The springboard for a recent news@nature.com item by Hannah Hickey “Butterflies poke holes in DNA barcodes” is a report by Gompert et al in press in Mol. Ecology on genetic differences between two subspecies of Melissa blue butterfly, Lycaeides melissa melissa and L. m. samuelis. The latter subspecies is commonly known as “Karner blue” and is listed under the USA Endangered Species Act. Analysis of mitochondrial DNA revealed some populations of Karner blue have distinct COI sequences but those populations adjacent to the range of L. m. melissa subspecies do not. This result is not surprising. For one, DNA barcoding does not aim to separate subspecies. Subspecies are geographic variants within species whose differences shade into one another so it would be surprising if any single gene showed a sharp demarcation between populations. Most subspecies do not show diagnostic genetic differences, and when such differences are found, it has often led to proposals to elevate them to species status.

Regarding the utility of DNA barcoding, the findings with Melissa blues are unremarkable, as there are cases in all animal groups studied so far in which barcoding narrows identification to a few closely-related species, but no further. For example, see my earlier entry on comparing barcode performance. It may be helpful to point out that DNA barcoding is an instrument, not a theory. Cases of partial resolution do not “disprove” barcoding or invalidate its use. In fact, one application of DNA barcoding will be to quickly highlight such cases which may be biologically interesting as they likely represent recent speciation, ongoing hybridization, or synonymy.

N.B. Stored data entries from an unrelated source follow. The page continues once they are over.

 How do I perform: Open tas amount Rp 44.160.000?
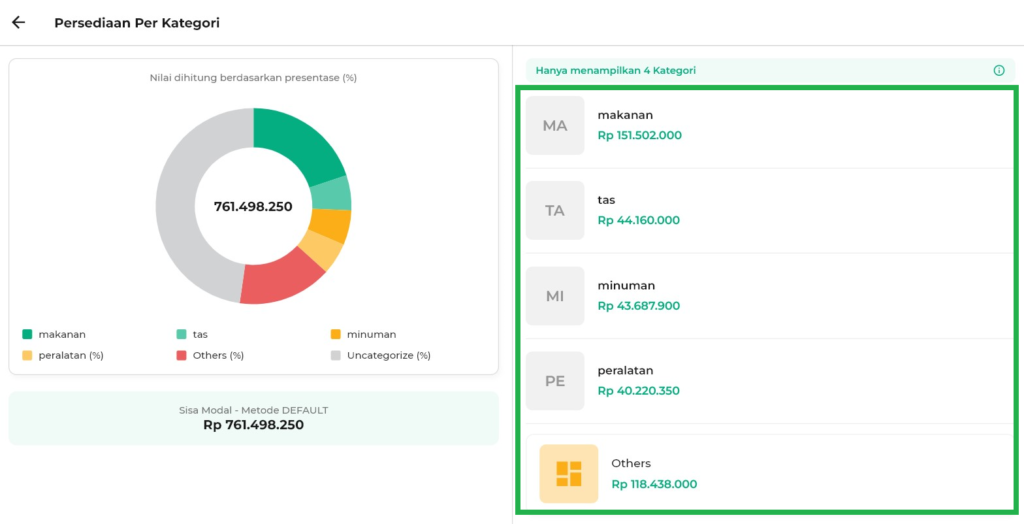pos(638,220)
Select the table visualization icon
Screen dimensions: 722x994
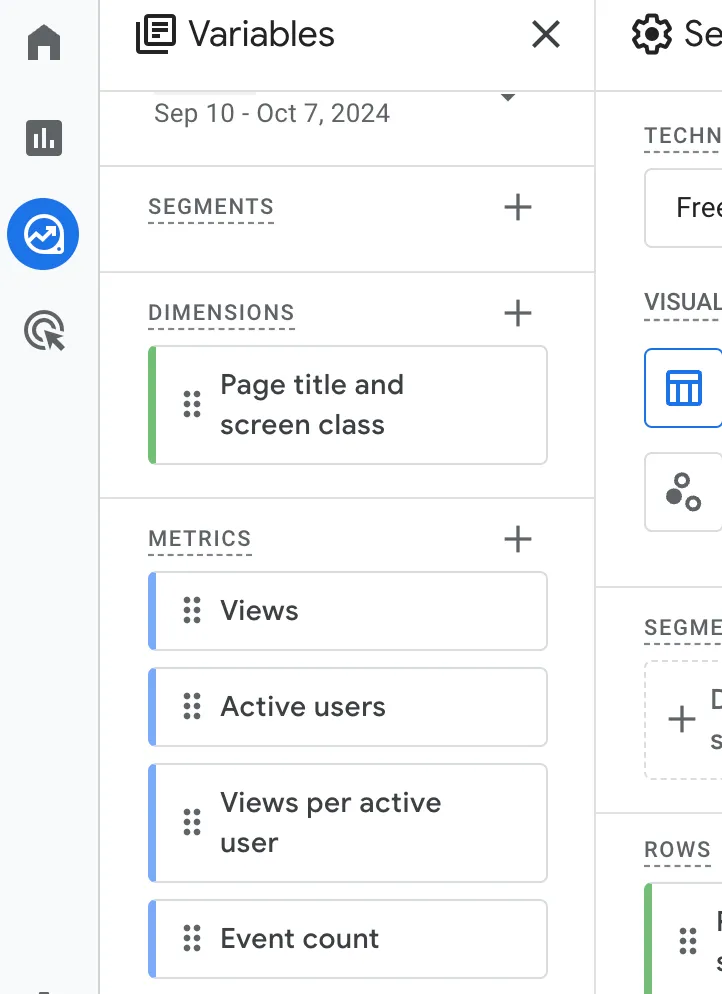684,387
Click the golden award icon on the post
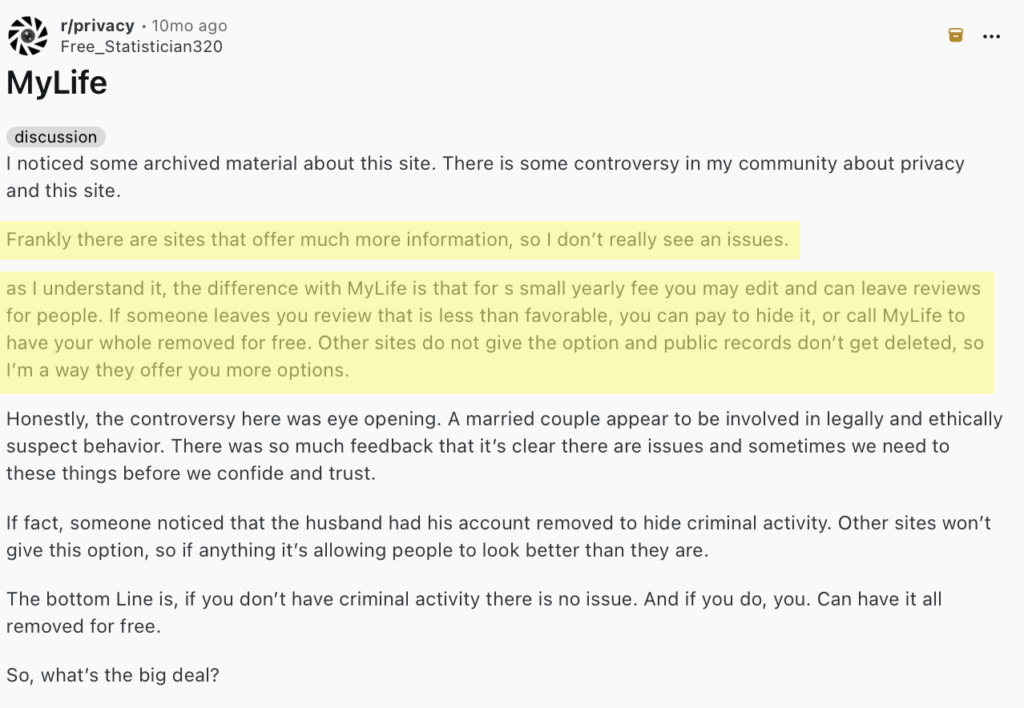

A more relevant Nature article that Ms. Hickey might have cited is Als et al study of Maculinea large blues, a related group morphologically similar, taxonomically confusing, and highly endangered butterflies. Large blues have “extraordinary parasitic lifestyles…later instars live in ant nests where they either devour the brood (predators), or are fed mouth-to-mouth by adult ants (cuckoos)”. Genetic analysis using mitochondrial and nuclear DNA uncovered numerous cryptic species with unsuspected host specificity, thereby both multiplying the challenge and providing the key to conservation, the need to conserve both ant hosts and butterflies.

As highlighted by the large blue study, the larger and more exciting challenge for biodiversity science will be how to incorporate the enormous number of genetically and biologically distinct forms whose discovery is facilitated by large-scale barcoding.

Photo of Rebel’s large blue Maculinea rebeli and phylogeny showing cryptic species among predatory Maculinea from Nature article by Als et al.